Le persone che assistono parlano una lingua strana, che non riesco a capire. Indicano la donna e gridano. Un uomo sale gli scalini che portano più vicini al rogo e inizia a gridare. Sembra uno di quei cavalieri antichi con le armature di ferro che portavano quelle pergamene dove scrivevano gli ordini o le nuove tasse per i cittadini. Più parla e più forti sono le grida delle persone. Deve essere un uomo molto importante per avere quella influenza sulla gente.

Nessuno sembra vedermi. Guardo la donna e il rogo intorno a lei, cercando un modo per salvarla, ma appena la osservo meglio ... sbianco.

Quella ... quella sono io! Oh, Dio. Sono io! Scuoto la testa perché non è possibile, mi stropiccio gli occhi, ma niente, la donna è sempre lì. Adesso mi sta guardando: sta gridando: "Svegliati, Emma!". Svegliarmi? "Emma ... svegliati!"

Apro gli occhi e boccheggio. Sono in una stanza bianca, su un letto. Cerco di respirare più piano, ma credo che sto per avere un attacco di panico. Vedo mio padre che esce correndo dalla stanza, ma qui c'è ancora Derek. Si avvicina al letto e si siede di fronte a me, ai piedi del materasso.

«Emma? Emma, guardami!» mi prende il viso tra le mani. Lo sta facendo sul serio? Fa incrociare i miei occhi ai suoi. Cavolo se sono belli: sono di un castano scuro, quasi nero, ma verso la pupilla ha delle striature che sono ... oro? Sì, oro.

«Calmati. Non è successo niente: era solo un incubo. Va bene?» noto che il mio respiro sta rallentando e riesco a fare sì con la testa. Lui tira un sospiro di sollievo e il suo alito mi finisce dritto in naso: è buono, sa di menta e di qualcos'altro che non riesco a definire. Mi chiedo come sarebbe il suo sapore se lo baciassi. "Che cosa? Emma, riprenditi subito!". Scuoto la testa perché la mia coscienza ha ragione: non devo pensare a queste cose. Derek prende il mio gesto come se deve allontare le sue mani da me, e lo fa. Una vocina della mia testa dice che in realtà vorrei proprio il contrario. Si alza e raggiunge la sua postazione precedente, appoggiato al muro.

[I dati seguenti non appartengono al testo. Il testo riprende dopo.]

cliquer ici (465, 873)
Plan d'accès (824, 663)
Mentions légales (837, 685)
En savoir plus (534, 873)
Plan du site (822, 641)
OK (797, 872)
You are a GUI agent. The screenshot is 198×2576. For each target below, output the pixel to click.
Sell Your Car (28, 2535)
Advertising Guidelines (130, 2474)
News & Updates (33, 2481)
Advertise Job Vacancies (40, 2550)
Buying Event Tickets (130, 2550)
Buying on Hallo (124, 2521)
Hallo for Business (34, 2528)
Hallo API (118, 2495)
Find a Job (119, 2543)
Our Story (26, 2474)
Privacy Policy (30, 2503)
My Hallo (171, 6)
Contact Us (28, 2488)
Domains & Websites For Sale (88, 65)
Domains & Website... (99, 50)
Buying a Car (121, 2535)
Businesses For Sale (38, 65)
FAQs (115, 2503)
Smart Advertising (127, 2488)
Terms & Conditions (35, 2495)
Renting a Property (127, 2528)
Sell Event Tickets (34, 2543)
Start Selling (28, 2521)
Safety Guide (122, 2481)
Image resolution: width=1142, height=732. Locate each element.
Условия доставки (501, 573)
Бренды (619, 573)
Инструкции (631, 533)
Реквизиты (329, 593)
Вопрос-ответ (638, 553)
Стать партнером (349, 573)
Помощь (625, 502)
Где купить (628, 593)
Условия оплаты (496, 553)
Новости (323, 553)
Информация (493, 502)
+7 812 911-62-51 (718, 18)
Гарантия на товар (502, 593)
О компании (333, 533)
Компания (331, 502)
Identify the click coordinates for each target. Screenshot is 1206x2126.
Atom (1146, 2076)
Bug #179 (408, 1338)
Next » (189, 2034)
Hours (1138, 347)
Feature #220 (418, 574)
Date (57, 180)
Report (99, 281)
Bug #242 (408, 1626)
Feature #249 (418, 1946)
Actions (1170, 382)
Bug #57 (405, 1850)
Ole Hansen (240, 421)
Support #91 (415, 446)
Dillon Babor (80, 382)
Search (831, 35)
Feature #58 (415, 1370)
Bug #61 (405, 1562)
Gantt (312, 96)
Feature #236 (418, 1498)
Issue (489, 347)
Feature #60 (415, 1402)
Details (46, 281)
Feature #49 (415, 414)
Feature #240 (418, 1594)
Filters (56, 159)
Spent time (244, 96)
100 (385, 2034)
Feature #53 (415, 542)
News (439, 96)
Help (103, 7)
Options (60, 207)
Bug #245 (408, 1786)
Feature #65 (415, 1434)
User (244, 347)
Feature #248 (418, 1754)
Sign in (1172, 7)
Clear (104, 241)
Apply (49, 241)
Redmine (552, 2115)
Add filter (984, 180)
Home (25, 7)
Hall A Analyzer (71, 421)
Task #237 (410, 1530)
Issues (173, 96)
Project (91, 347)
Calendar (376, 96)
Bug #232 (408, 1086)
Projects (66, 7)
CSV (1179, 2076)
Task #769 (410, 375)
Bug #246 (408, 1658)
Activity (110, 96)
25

In quel momento mia madre entra e tutta trafelata si siede di fianco a me sul letto.

«Tesoro, tutto bene?» chiede, un po' preoccupata.

«Sì, è stato solo un incubo» nel dirlo guardo verso Derek, che se ne sta lì fermo a guardarmi. Era così calmo e sicuro di sé qualche secondo prima, pur essendo in una situazione davvero strana.

«Grazie» dico, rivolgendomi a lui.

«Dovere». Nella stanza cala il silenzio. Derek mi osserva in silenzio e il suon sguardo mi imbarazza: credo di essere arrossita.

«Andiamo, Emma. È tardi, andiamo a casa» dice mamma. Io annuisco e mi alzo dal letto. Ho le gambe stabili quindi inizio ad incamminarmi verso la porta, ma Derek mi ferma chiamandomi.

«Shane ti vuole qui domani mattina alle nove»

«Va bene». Esco dalla stanza e mi ritrovo in corridoio, i miei genitori sono dietro di me e mi seguono.

Sono a letto, in camera mia, ma non riesco a dormire: riesco a vedere quell' incubo a rallentatore e, più mi ricordo di qualsiasi dettaglio, più mi rendo conto di una cosa. Il cavaliere che urlava in quella lingua strana in mezzo a tutta quella gente era ... era Derek. Sì ... proprio Derek.